Enhancing Ionic Conductivity in Li6+xGexP1−xS5Br: Impact of Li+ Substructure on Ionic Transport and Solid-State Battery Performance

Abstract

Solid-state batteries have been investigated as efficient energy storage systems due to the increased power and energy densities that they can offer, compared to liquid-based batteries. The search for solid electrolytes with high ionic conductivities, sufficient electrochemical and mechanical stability is indispensable. In this work, the Li6+xGexP1−xS5Br substitution series is investigated via X-ray and neutron powder diffraction, as well as impedance and solid-state nuclear magnetic resonance spectroscopy.

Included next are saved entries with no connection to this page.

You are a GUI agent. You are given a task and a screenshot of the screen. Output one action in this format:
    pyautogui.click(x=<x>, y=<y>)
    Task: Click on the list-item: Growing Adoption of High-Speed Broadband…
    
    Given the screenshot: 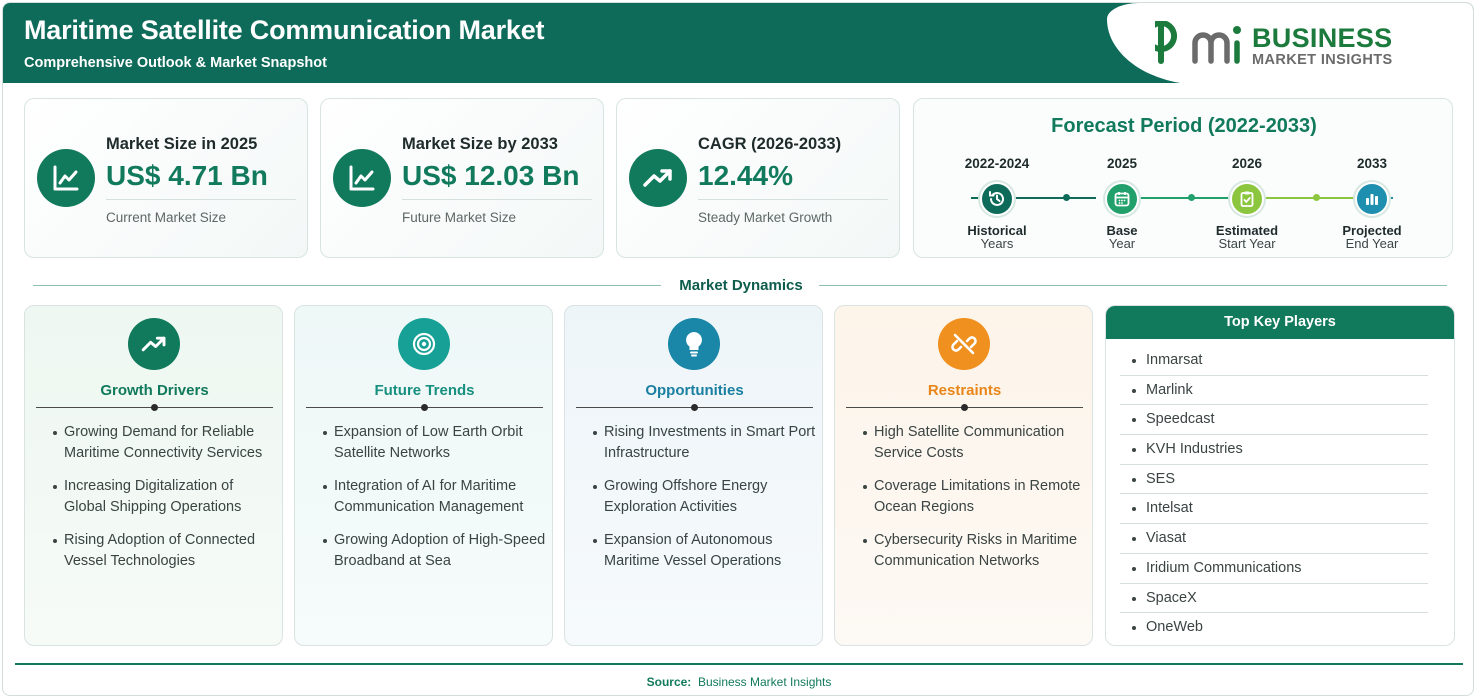 What is the action you would take?
    pyautogui.click(x=436, y=551)
    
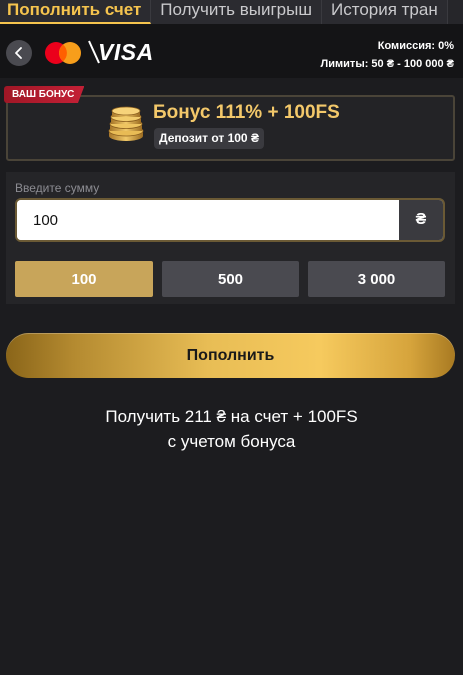  Describe the element at coordinates (76, 12) in the screenshot. I see `tab-deposit: Пополнить счет` at that location.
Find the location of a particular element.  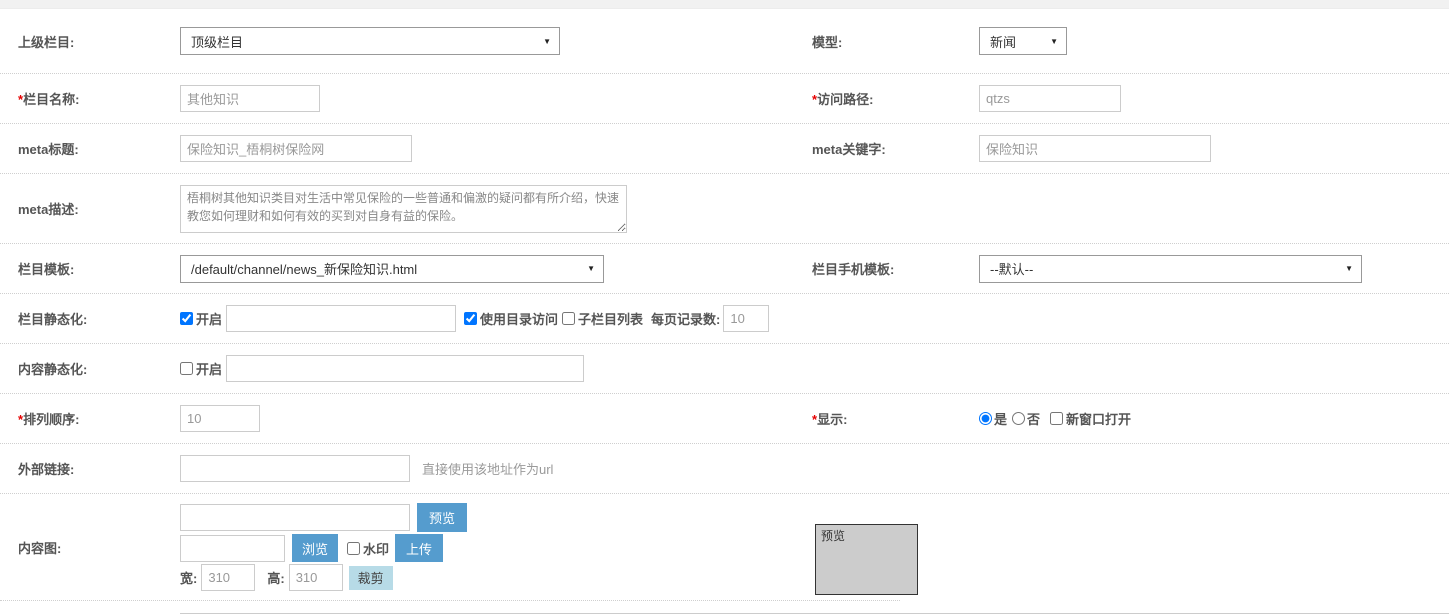

watermark-label: 水印 is located at coordinates (376, 549).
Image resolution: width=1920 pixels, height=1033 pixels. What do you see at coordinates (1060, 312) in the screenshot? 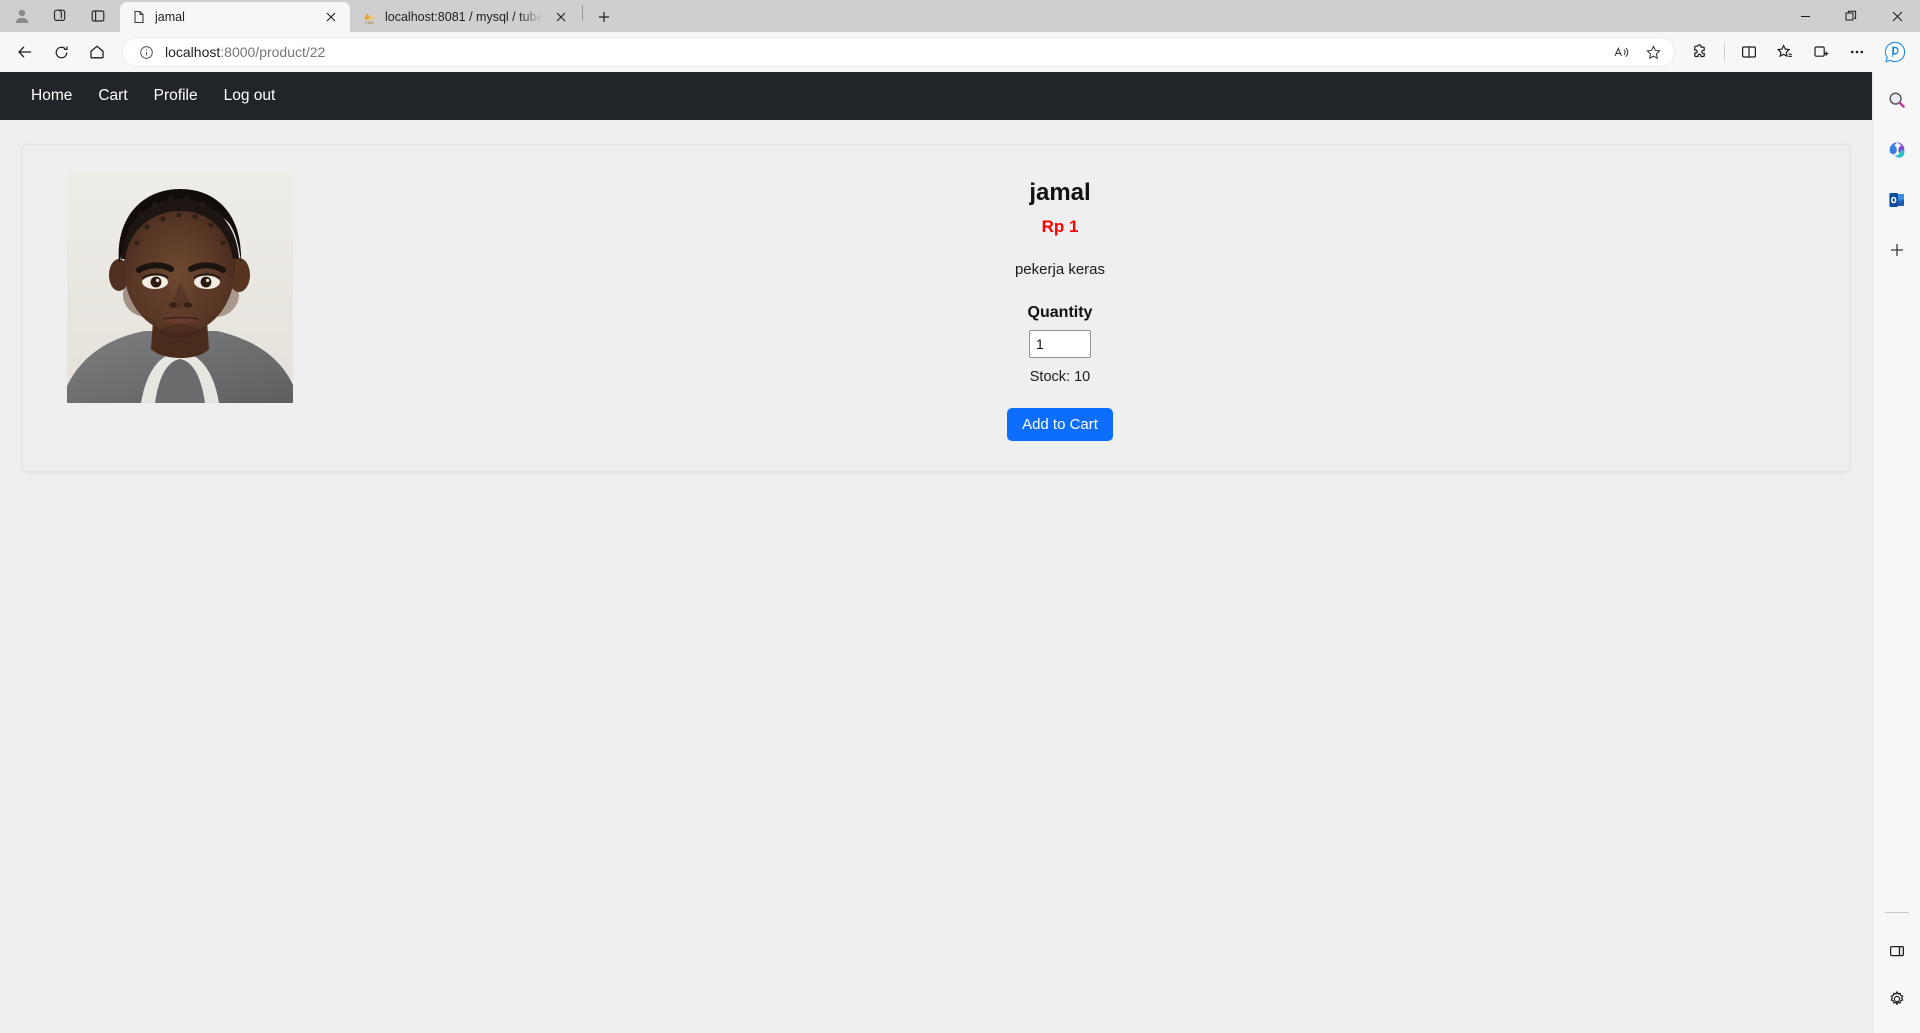
I see `quantity-label: Quantity` at bounding box center [1060, 312].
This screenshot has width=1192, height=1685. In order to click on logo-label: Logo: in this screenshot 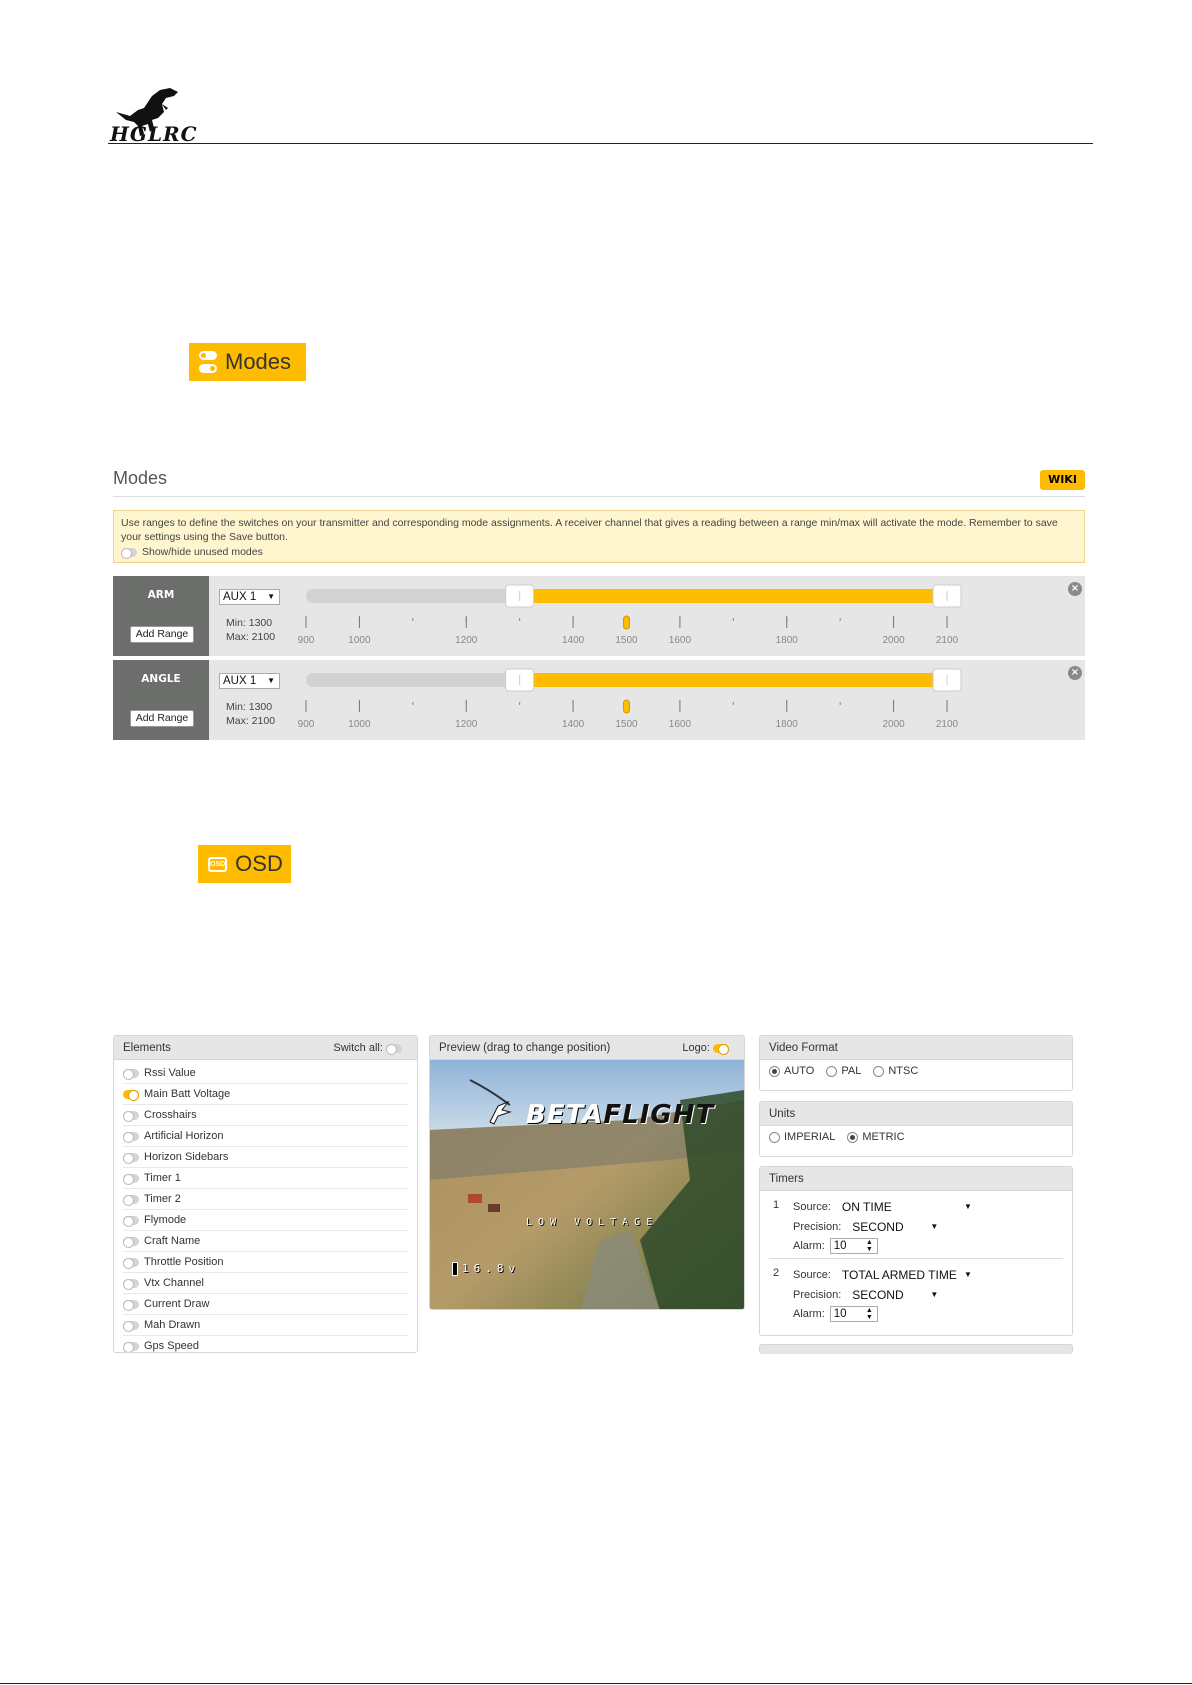, I will do `click(696, 1048)`.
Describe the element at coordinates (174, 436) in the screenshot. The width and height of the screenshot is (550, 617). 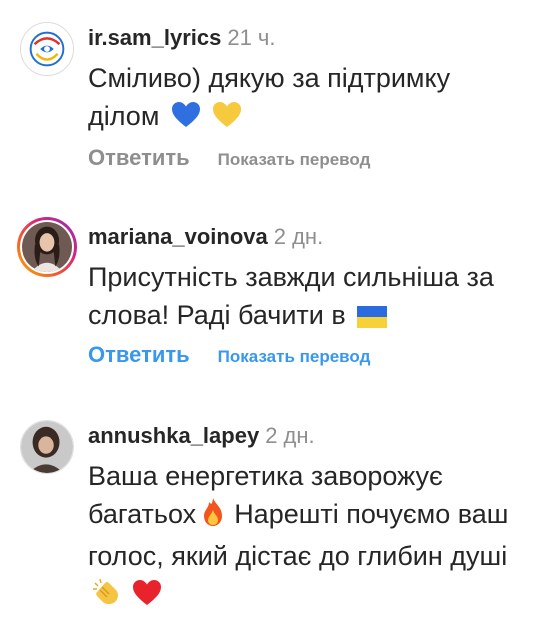
I see `username: annushka_lapey` at that location.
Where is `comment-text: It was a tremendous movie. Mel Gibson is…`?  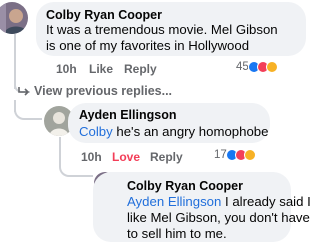 comment-text: It was a tremendous movie. Mel Gibson is… is located at coordinates (174, 38).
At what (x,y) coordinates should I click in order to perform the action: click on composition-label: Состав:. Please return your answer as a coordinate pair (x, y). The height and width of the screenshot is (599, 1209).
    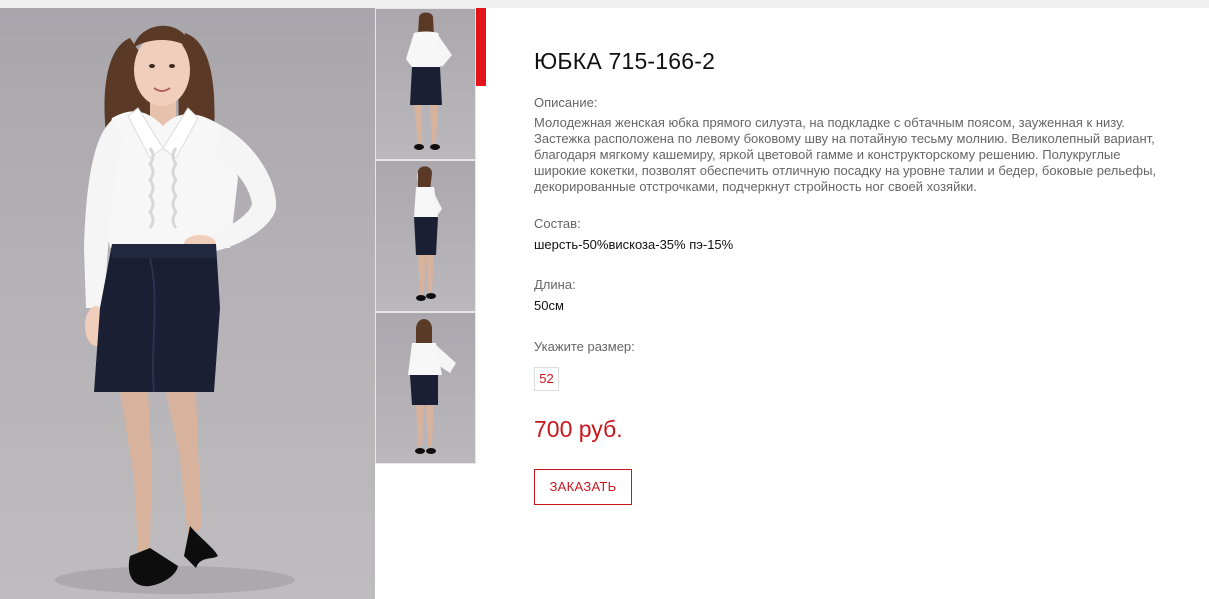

Structural analyses reveal the expansion of the cage-like Li+ substructure with increasing degree of substitution of Ge(IV) for P(V) in Li6+xGexP1−xS5Br. Solid-state nuclear magnetic resonance spectroscopy measurements reveal the gradual changes in cation environments (6Li and 31P) and the effect of Ge(IV) substitution on local Li+ transport. Impedance spectroscopy shows an improvement of ionic conductivity at room temperature up to fivefold for Li6.31Ge0.31P0.69S5Br and decreasing activation energies. Employing Li6.31Ge0.31P0.69S5Br as a catholyte in LiNixMnyCozO2 based solid-state batteries results in reproducibly higher active material utilization and rate stability in comparison to Li6PS5Br. This work emphasizes the importance of understanding the Li+ substructure of argyrodites in correlation with the Li+ transport properties to systematically develop highly conductive Li+ solid electrolytes for improved solid-state batteries.